29. A cet égard, il convient de constater d'abord que l'interdiction totale de commercialisation frappant les stupéfiants n'est pas affectée par le seul fait que les autorités nationales chargées de son application, en tenant compte des capacités personnelles et matérielles évidemment limitées et dans un souci de concentrer les ressources disponibles pour la lutte contre les stupéfiants, réservent une priorité moindre à la répression d'un certain type de commerce de stupéfiants parce qu'elles considèrent d'autres types comme plus dangereux. Une telle approche ne peut surtout pas assimiler le trafic illégal de stupéfiants au circuit économique strictement surveille par les autorités compétentes dans le domaine médical et scientifique. En effet, ce dernier commerce est effectivement légalise alors que le trafic interdit, même s'il est toléré dans certaines limites, reste illégal et peut, à tout instant, faire l'objet d'une intervention policière lorsque les autorités compétentes le jugent opportun.
30. Il convient d'observer, en second lieu, que l'harmonisation réalisée au niveau communautaire du système de taxe sur la valeur ajoutée serait compromise si le champ d'application de ladite taxe par rapport a une transaction illégale dépendait des modalités de répression effectivement pratiquées dans l'un ou l'autre des Etats membres, bien que l'interdiction de principe reconnue a cette transaction ne soit pas remise en cause dans l'état concerné.

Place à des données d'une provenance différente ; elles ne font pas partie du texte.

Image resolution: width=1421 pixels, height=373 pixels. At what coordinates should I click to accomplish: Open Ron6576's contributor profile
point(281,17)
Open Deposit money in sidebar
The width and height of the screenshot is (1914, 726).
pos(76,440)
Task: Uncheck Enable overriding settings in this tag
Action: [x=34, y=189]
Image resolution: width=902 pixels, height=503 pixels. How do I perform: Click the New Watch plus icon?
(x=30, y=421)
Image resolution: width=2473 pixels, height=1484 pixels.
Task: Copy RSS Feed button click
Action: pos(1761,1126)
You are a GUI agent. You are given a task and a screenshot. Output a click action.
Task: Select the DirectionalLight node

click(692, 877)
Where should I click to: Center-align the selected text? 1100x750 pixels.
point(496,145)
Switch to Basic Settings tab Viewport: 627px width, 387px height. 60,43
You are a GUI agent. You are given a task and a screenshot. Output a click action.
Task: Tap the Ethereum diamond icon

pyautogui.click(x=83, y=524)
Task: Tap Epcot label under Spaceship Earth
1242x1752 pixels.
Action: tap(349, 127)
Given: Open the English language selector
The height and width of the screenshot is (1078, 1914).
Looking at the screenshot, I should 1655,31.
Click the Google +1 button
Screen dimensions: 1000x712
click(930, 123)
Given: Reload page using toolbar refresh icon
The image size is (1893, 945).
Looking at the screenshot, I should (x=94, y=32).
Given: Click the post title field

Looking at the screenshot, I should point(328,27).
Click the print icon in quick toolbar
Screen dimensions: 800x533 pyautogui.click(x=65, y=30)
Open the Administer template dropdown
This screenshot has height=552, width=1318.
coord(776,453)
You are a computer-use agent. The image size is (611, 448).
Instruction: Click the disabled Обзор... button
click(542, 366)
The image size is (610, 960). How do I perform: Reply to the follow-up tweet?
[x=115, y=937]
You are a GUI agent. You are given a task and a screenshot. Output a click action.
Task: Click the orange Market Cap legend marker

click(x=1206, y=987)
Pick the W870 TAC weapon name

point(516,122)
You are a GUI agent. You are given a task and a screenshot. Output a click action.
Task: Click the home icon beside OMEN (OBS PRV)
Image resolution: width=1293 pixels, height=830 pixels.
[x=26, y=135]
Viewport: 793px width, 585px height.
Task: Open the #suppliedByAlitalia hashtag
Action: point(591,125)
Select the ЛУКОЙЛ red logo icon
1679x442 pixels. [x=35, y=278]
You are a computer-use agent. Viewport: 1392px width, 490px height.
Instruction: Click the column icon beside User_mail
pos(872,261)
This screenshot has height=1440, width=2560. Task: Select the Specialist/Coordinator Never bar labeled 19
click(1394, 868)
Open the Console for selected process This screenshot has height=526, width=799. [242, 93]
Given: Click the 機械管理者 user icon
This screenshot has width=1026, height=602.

31. Il y a donc lieu de répondre aux deuxième et troisième questions que la règle de non assujettissement à la TVA s'applique également à la livraison illégale de stupéfiants à base de chanvre, même si les autorités d'un Etat membre, dans le cadre d'une politique répressive sélective, n'engagent pas systématiquement des poursuites pénales à l'encontre d'un petit commerce de détail de ces stupéfiants.
Sur les dépens
32. Les frais exposés par la République fédérale d'Allemagne, la République française, le Royaume des Pays-Bas et la Commission des Communautés européennes, qui ont soumis des observations à la Cour, ne peuvent faire l'objet d'un remboursement. La procédure revêtant, à l'égard des parties au principal, le caractère d'un incident soulevé devant la juridiction nationale, il appartient à celle-ci de statuer sur les dépens.
Par ces motifs,
LA COUR (sixième chambre),
Statuant sur les questions a elle soumises par le gerechtshof d'Amsterdam, par arrêt du 28 octobre 1986, dit pour droit :
1) l'article 2, point 1, de la sixième directive du Conseil, du 17 mai 1977, en matière d'harmonisation des législations des Etats membres relatives aux taxes sur le chiffre d'affaires - système commun de taxe sur la valeur ajoutée : assiette uniforme, doit être interprété en ce sens qu'aucune dette de taxe sur le chiffre d'affaires ne prend naissance lors de la livraison illégale de stupéfiants effectuée à l'intérieur du territoire d'un Etat membre, dans la mesure ou ces produits ne font pas partie du circuit économique strictement surveille par les autorités compétentes en vue d'être utilisés à des fins médicales et scientifiques.
2) cela vaut également pour la livraison illégale de stupéfiants a base de chanvre, même si les autorités d'un Etat membre, dans le cadre d'une politique répressive sélective, n'engagent pas systématiquement des poursuites pénales à l'encontre d'un petit commerce de détail de ces stupéfiants.